There is something fun about looking for sales, deals, and offers. Shopping is a fun experience where you get new items in your life. Some use the activity to feel good and call it retail therapy.
That is because shopping can release endorphins and dopamine in the brain, which gives you a pleasurable sensation. But there is a point when shopping can become detrimental to your financial situation.
An impulse buy is a purchase you make at the spur of the moment. You had no plan to buy the item but were enticed by a special offer, or it caught your eye. Impulse buying small items may be okay for your wallet, but if the habit translates to big-ticket items, you may start to have problems.
Think Later, Buy First
Not all impulse buys are inherently wrong. Some may be a good idea since you found a good deal. Recognizing the difference between consonant and dissonant will help you manage your finances and risk.
Consonant impulse purchases can be good since they align with your goals. Since it’s in line with your situation, goal, and resources, making the purchase is easy and can be beneficial in the long run.
For example, if you eat frozen pizza once a week and find a deal that encourages you to buy more, it can be considered a consonant impulse buy. Although you may not have planned to buy so many pizzas, you gained a bargain and will eventually eat them in due course.
A dissonant impulse buy comes with constraints that may cause problems in the future.

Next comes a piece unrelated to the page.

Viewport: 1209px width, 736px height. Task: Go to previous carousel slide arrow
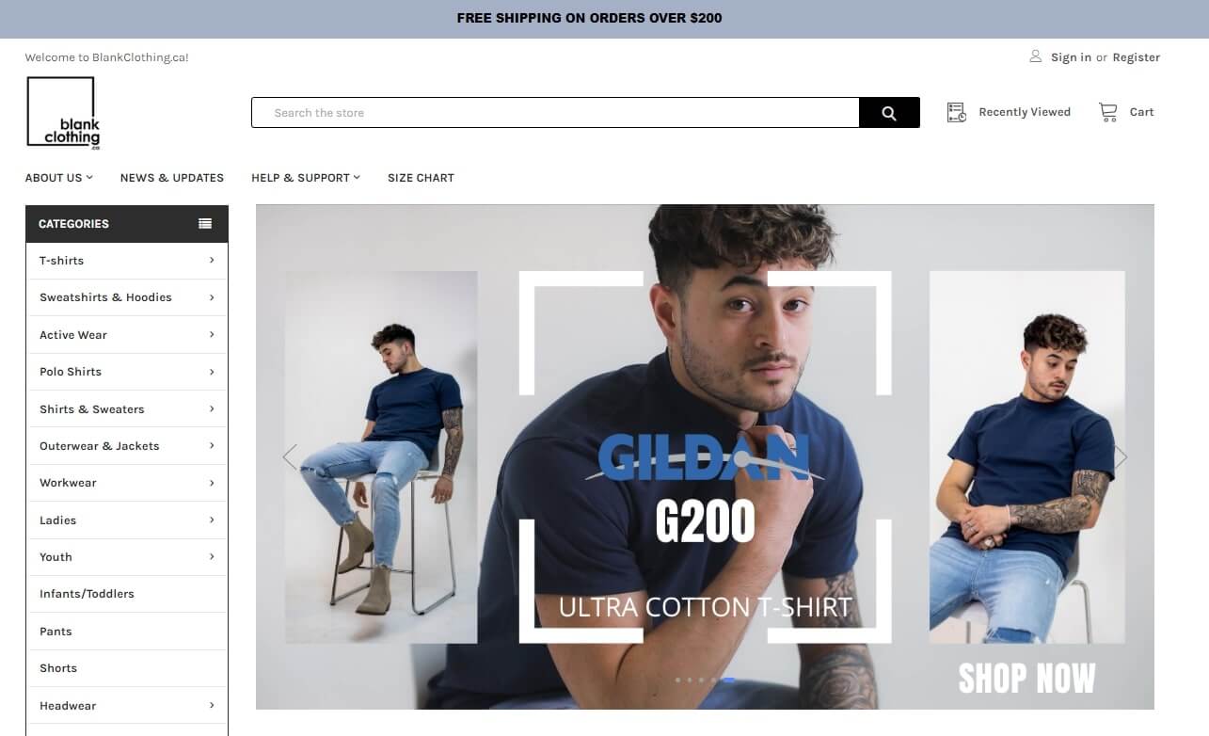pyautogui.click(x=290, y=457)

Buying the item will result in future issues, such as credit card debt or health risks. There are several ways that a dissonant impulse buy can be constraining, such as being too expensive, unhealthy, too much of the item, and having no long-term use or appeal.
A few characteristics can help you determine if you have a shopping problem. These include;
- Having difficulty resisting unnecessary buying items.
- Getting yourself into financial trouble because of your shopping.
- Spending a lot of time shopping for unnecessary items.
- Trouble at school, work, or home due to your spending habits.
- Spending too much time looking for shopping deals on necessary things.
Cutting Impulsive Costs
Impulsive shopping can be detrimental to your finances. Many people suffer from it, but there are steps that you can take to overcome it. To keep your spending in check, you should try these strategies.
Go By the List
Before you go shopping, create a list. Once you are out there, stick to that list. That way, you avoid picking up extras you don’t need.
Pay in Cash
Technology is excellent, but it makes it too easy to swipe for items and run up your credit. Switch to paying in cash. Cash forces you to stay within your budget as there is no magical portal with tons of money waiting for you.
Leave Your Wallet Behind
Leave your credit cards at home; that way, you won’t be able to fund an impulse buy.
Think on It
If you feel the urge to buy a big-ticket item, try to wait a week before making the purchase. The time lag will reduce the thrill-seeking euphoria of an impulse buy and give you perspective.
Lean on a Friend
Go shopping with a friend for support. They can help you stick to the list and make you more accountable for your shopping habits.
Start tracking your spending. It’s an accountability exercise that will inform you of the depths of your spending. It’ll also give you insight into the items or shops that take up your unnecessary expenditure.
Adopt New Hobbies
Develop new hobbies that can take your time and focus. Some people turn to shop because they are bored or use it as a stress reliever. Alternatively, turn to more productive and healthy activity.
Unsubscribe From Promotions
Online shopping has made it even easier to indulge in overshopping. To avoid temptations, you can unsubscribe to emails and block websites from contacting you.
Regulating House Expenses
Managing your spending habits is essential, especially when you are part of a household. Holding the checkbook is a responsibility you should take seriously and apply yourself well. You can avoid expensive purchases by making price cuts in necessary spending like a gym membership, eyeglass frames for women, household appliances, etc.
Shop and Save
Shopping can be fun and a financially rewarding experience. But if you find it detrimental to your finances, you may have to reconsider your habits. Take the time to get a hold of your shopping to save your finances.